Religion
- Affiliation: Buddhist
- Deity: Shaka Nyorai
- Rite: Rinzai school
- Status: functional

Location
- Location: 4132 Tsubaki, Hagi-shi, Yamaguchi-ken
- Country: Japan
- Interactive map of Daishō-in
- Coordinates: 34°23′43.5″N 131°23′8.9″E﻿ / ﻿34.395417°N 131.385806°E

Architecture
- Founder: Mōri Tsunahiro
- Completed: 1654 to 1656

Website
- www.haginet.ne.jp/users/daishoin.temple/

= Daishō-in (Hagi) =

Buddhist temple in Haji, Japan

Daishō-in (大照院) is a Buddhist temple located in the Tsubaki-chō neighborhood of the city of Hagi, Yamaguchi Prefecture, Japan. The temple belongs to the Nanzen-ji branch of the Rinzai school of Japanese Zen and its honzon is a statue of Shaka Nyorai.

== History ==
The early history of this temple is unknown. It appears that there was a temple called Getsurinzan Kannon-ji (月輪山観音寺) on this site during the Enryaku era of the Heian period (from the end of the 8th century to the beginning of the 9th century), but the circumstances surrounding its establishment and subsequent history is unknown. Towards the end of the Kamakura period, the temple was revived as a temple of the Kenchō-ji branch of the Rinzai school called Daichinzan Kanki-ji (大椿山歓喜寺), but this temple too fell into disrepair and had almost disappeared by the end of the Sengoku period. From 1654 to 1656, Mōri Tsunahiro, the second daimyō of Chōshū Domain had the temple rebuilt as a memorial temple for his father, Mōri Hidenari. The temple's name was taken from Hidenari's posthumous Buddhist name. The temple subsequently became a bodaiji of the Mōri clan. The temple was destroyed by fire in 1747, and the existing main hall was rebuilt by Mōri Munehiro, the 6th daimyō of Chōshū.

== Mōri clan cemetery==
Mōri Hidenari, officially the first daimyō of Chōshū Domain was buried at buried at Daishō-in, as was his son and successor Mōri Tsunahiro. However, in accordance with his wishes, the third daimyō, Mōri Yoshinari, was buried at Tōkō-ji. All subsequent odd-numbered daimyō would be buried at Tōkō-ji, whereas the even-numbered ones would continue to be buried at Daishō-in. Therefore, Daishō-in has the graves of five daimyō: (4) Mōri Yoshihiro, (6) Mōri Munehiro, (8) Mōri Haruchika, (10) Mōri Narihiro, (12) Mōri Naritō.

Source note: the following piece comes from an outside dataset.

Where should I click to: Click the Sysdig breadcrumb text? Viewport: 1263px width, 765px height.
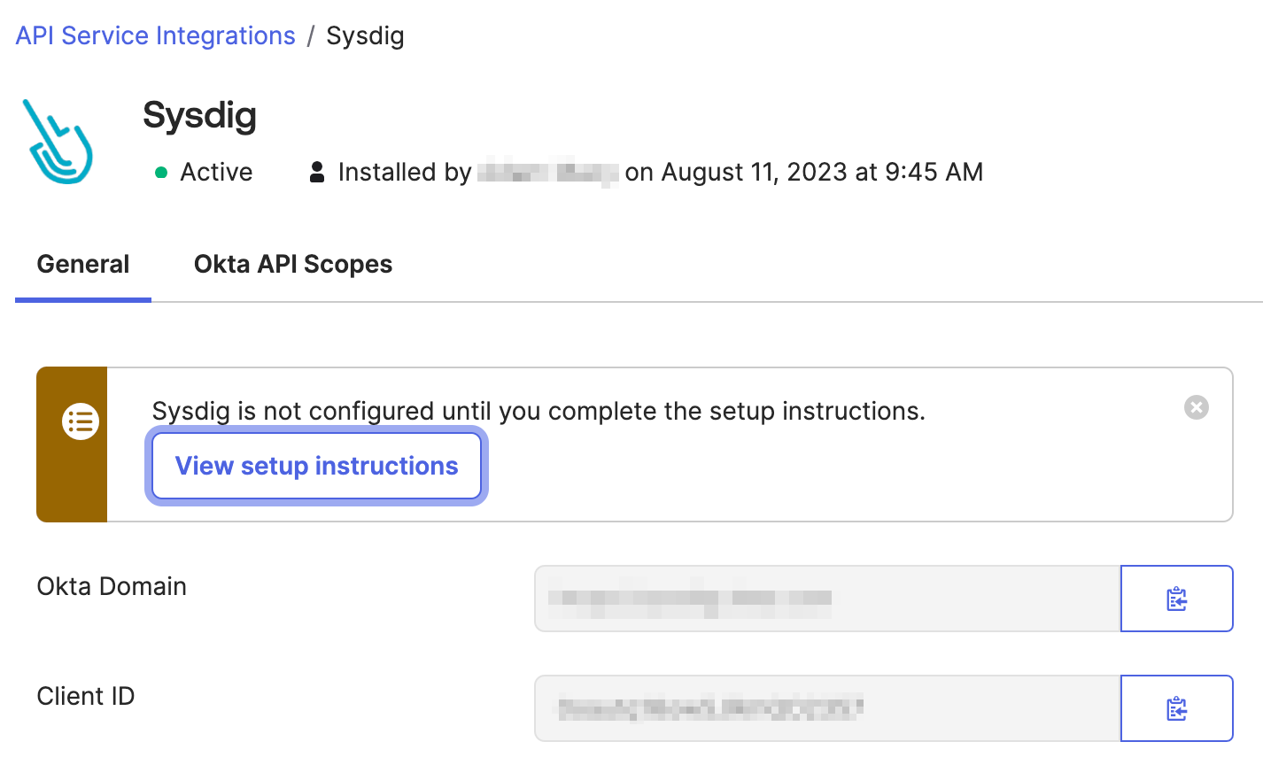point(365,36)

There are 52 graves in the cemetery divided into five groups. Excluding the seven daimyō graves, 47 belong to the lawful wives, concubines, and family members of the daimyō . Unlike Tōkō-ji, the gravestones are all granite pagodas. The size of the pagoda various with the status of the person buried, with daimyō tombstones having a height of about 4.5 meters. Each is engraved with the family crest, but not the date of death. As with Daishō-in, each group of tombs are surrounded by stone pillars and fences, and in addition to the torii gates on the approach to each of the daimyō's tombs. There is a monument in front of the daimyō's gravestones that describes his achievements during his lifetime. There are also 605 stone lanterns donated by senior vassals The approach and stone steps in the graveyard are made of basalt. Both graveyards were separated from Daishō-in and Tōkō-ji Temple in the first year of the Meiji period and became the property of the Mōri clan which continues to this day. The cemetery was designated a National Historic Site in 1981.

==Important Cultural Properties==

- Hondō (本堂) - the Main Hall of the temple, rebuilt in 1750.
- Kuri (庫裏) -the kitchen and monk's quarters from the 1750 reconstruction.
- Shōrōmon (鐘楼門) - a bell tower gate from the 1750 reconstruction.
- Shoin (書院) - a hall from the1750 reconstruction.
- Kyōzō (経蔵) - a sutra library from the1750 reconstruction.